▸ Extract provided:
OTTAWA – A new leading economic indicator is flashing warning signs, according to a new C.D. Howe Institute report.
In “Tell-tale Signals: A Customized Toolkit for Tracking the Economy,” authors Jeremy Kronick, Steve Ambler and Mawakina Bafale introduce a leading economic activity index for Canada based on freely available, downloadable data. This tool is a part of the C.D. Howe Institute’s customized toolkit for tracking the economy.
“Bringing together research from past Institute studies, the goal of this report is to present a customized series of data sets and discuss how they can be helpful for policymakers and other parties to analyze monetary policy and financial stability decisions,” says Kronick, Associate Vice President and Director of the Centre on Financial and Monetary Policy at the Institute.
The leading economic indicator is part of a toolkit of indexes that also includes: The financial vulnerability indicator; the money overhang index; a statistical decomposition of Canadian inflation into supply- and demand-side drivers; the monetary policy stance indicator; and the diffusion index. These data should be considered complementary to existing publicly available variables. The C.D. Howe Institute’s Centre on Financial and Monetary Policy will update these data monthly with free access for both decision-makers and the public.

▸ Exercise goal:
Continue the news release about the C.D. Howe Institute's new leading economic indicator, starting right after its last sentence.

▸ Record set:
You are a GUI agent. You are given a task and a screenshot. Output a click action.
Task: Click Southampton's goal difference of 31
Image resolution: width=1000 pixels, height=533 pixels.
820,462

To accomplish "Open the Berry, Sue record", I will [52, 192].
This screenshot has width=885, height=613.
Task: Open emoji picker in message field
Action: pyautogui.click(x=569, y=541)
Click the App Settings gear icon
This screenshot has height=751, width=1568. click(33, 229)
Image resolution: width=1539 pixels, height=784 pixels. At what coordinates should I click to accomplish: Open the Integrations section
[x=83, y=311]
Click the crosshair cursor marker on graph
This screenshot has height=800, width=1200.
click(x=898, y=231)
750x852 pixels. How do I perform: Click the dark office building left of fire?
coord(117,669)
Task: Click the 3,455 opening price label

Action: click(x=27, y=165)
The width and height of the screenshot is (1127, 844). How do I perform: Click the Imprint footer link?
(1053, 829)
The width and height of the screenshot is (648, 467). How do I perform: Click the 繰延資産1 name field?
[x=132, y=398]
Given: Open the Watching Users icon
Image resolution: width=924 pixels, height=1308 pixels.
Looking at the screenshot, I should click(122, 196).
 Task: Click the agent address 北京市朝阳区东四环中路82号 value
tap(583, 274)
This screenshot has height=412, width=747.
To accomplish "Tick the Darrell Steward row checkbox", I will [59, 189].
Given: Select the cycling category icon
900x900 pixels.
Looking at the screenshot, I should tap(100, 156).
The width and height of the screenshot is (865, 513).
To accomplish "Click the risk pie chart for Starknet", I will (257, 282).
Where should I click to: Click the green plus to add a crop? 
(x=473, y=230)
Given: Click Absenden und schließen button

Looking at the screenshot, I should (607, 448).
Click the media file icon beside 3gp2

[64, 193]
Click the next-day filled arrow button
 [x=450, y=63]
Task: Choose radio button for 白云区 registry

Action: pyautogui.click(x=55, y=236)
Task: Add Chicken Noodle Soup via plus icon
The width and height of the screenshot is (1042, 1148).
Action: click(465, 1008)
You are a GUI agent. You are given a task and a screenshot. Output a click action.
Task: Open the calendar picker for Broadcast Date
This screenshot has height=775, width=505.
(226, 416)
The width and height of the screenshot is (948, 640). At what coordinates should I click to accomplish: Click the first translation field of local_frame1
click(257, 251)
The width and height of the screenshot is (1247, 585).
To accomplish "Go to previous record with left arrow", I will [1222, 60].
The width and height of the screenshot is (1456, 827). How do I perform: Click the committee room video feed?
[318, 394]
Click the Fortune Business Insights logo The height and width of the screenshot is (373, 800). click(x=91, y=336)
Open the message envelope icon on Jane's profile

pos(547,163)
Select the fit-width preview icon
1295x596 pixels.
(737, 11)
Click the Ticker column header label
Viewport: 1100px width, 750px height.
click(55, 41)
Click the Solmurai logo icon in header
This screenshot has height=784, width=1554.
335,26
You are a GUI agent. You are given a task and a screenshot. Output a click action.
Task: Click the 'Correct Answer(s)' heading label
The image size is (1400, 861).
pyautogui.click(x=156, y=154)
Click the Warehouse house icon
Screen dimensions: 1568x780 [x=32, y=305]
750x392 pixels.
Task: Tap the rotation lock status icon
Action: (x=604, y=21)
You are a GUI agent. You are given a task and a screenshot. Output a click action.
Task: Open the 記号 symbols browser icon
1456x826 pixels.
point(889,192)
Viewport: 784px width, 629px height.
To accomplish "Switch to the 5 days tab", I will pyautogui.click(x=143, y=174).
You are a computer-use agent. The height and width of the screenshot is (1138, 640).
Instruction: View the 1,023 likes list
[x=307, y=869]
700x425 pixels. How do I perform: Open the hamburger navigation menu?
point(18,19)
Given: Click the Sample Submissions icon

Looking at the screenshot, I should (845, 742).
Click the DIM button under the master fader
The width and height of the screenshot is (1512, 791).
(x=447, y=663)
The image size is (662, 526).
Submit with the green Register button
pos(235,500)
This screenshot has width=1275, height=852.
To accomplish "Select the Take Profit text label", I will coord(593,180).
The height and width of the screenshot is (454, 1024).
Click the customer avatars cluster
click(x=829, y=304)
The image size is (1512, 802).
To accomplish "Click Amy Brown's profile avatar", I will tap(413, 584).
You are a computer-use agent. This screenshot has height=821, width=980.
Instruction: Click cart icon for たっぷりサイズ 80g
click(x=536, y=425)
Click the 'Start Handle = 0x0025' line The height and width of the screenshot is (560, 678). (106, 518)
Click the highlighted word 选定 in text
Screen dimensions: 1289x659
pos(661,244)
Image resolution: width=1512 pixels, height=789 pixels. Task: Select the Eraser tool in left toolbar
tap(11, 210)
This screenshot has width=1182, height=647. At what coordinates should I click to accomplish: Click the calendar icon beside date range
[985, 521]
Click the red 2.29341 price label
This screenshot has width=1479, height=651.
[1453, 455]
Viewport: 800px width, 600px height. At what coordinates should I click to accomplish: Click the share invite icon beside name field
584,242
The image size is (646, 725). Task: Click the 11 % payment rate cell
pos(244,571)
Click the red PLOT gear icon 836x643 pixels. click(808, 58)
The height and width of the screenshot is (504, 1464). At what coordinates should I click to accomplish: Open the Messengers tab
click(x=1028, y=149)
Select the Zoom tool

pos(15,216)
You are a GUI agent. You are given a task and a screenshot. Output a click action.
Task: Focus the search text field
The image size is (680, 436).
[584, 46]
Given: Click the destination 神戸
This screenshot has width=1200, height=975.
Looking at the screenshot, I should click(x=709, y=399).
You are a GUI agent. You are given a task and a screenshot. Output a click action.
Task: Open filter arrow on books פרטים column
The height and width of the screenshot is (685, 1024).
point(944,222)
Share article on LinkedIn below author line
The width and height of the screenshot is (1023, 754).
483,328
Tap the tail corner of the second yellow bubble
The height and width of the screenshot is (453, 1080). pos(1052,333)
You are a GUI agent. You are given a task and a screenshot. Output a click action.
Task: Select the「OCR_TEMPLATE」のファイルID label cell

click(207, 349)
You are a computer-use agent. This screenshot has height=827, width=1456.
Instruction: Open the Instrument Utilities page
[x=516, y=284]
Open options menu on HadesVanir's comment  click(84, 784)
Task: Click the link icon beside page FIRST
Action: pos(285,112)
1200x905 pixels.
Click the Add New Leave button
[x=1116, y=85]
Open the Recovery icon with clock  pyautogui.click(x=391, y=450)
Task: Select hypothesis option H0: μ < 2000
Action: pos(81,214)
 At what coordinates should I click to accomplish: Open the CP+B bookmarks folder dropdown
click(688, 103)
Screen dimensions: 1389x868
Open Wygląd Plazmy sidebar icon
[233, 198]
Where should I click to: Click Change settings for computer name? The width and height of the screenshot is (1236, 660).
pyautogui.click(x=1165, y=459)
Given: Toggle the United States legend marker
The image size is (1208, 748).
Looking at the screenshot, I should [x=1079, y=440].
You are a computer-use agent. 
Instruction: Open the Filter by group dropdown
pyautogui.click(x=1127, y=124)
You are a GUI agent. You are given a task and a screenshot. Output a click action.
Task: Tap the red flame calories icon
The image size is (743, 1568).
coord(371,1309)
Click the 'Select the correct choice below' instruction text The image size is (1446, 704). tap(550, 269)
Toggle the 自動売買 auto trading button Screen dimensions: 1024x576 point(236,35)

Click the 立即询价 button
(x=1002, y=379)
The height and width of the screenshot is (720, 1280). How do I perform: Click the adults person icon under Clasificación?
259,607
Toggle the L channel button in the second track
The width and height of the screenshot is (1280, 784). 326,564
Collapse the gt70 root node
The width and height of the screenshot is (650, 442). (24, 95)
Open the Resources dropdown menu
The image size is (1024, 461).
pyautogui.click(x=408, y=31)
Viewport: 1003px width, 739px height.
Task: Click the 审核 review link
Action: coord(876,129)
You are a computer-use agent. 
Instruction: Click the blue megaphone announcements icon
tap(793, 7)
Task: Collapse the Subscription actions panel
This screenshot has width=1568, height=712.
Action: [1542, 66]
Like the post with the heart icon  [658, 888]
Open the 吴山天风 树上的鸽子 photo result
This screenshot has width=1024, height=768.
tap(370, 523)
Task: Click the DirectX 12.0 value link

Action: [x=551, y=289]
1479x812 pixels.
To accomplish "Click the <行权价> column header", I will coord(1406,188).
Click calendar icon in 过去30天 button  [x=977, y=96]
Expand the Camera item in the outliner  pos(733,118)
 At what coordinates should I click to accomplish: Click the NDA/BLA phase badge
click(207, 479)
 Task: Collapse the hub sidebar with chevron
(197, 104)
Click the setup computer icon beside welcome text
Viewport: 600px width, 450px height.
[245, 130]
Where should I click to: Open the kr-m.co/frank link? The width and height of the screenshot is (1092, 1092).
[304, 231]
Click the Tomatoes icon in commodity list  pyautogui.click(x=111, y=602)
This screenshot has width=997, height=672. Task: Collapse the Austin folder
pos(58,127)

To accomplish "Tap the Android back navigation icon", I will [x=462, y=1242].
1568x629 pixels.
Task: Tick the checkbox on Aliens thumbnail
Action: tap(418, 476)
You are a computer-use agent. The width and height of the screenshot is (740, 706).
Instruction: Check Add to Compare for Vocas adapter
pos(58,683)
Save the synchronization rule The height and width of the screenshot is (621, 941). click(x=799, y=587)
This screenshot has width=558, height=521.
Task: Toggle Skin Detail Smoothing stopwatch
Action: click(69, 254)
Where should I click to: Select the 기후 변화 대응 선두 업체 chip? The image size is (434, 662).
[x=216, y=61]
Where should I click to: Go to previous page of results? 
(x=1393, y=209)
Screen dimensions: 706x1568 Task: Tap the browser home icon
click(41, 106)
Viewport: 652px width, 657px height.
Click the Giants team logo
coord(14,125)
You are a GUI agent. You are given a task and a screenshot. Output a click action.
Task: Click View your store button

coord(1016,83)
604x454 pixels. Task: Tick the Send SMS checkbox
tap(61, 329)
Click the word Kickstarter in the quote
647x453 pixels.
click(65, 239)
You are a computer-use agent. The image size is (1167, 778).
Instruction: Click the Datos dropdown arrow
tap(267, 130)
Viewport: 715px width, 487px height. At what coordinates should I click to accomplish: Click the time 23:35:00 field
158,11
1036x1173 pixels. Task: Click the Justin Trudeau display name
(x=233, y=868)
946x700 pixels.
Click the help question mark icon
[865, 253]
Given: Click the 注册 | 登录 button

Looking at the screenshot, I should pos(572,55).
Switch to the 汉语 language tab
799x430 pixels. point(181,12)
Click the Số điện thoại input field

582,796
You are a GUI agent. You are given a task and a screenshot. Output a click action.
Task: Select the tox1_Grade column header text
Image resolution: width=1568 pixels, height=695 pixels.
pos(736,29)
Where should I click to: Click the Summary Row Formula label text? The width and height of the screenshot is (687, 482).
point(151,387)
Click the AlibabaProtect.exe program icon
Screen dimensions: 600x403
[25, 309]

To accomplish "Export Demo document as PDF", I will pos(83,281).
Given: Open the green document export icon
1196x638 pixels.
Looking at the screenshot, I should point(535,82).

▸ Result below:
Overall, using the indicators, the authors suggest that the Bank of Canada’s monetary policy tightening cycle should be coming to an end, and the Office of the Superintendent of Financial Institutions’ Domestic Stability Buffer, designed to cover potential losses at Canada’s largest banks in periods of financial stress, should be kept steady.
Notably, the leading economic activity index, which has performed well in advance of previous economic downturns and periods of stress, is falling. Its drop is commensurate with previous declines during the 2001 dot-com crash and the 2008 Great Financial Crisis, they write.
“The current level of economic activity is where it was in February 2021, the last time inflation was at or below the 2 percent target,” says Ambler, a Fellow-In-Residence with the Institute. This warning is further supported by other data that show economic activity is flagging across a number of industries.
“With economic activity typically leading inflation, inflation seems set to continue back to the 2 percent target – a point confirmed by the gap between trend money growth and trend inflation in the money overhang index having returned to where it was pre-pandemic,” says Bafale, a Research Officer with the C.D. Howe Institute.
Meanwhile, the financial vulnerability indicator – which tracks vulnerabilities across the banking, corporate, housing, and household sectors, with a high score indicating increased vulnerability – has dropped from its 2022 peak but is still above zero.
Kronick, Ambler and Bafale also find that the majority of the remaining inflation comes from the supply side. This doesn’t imply the Bank can’t or shouldn’t further tighten its overnight rate to bring inflation back to target, however, they say the economic costs of doing so with inflation stemming from the supply side are greater.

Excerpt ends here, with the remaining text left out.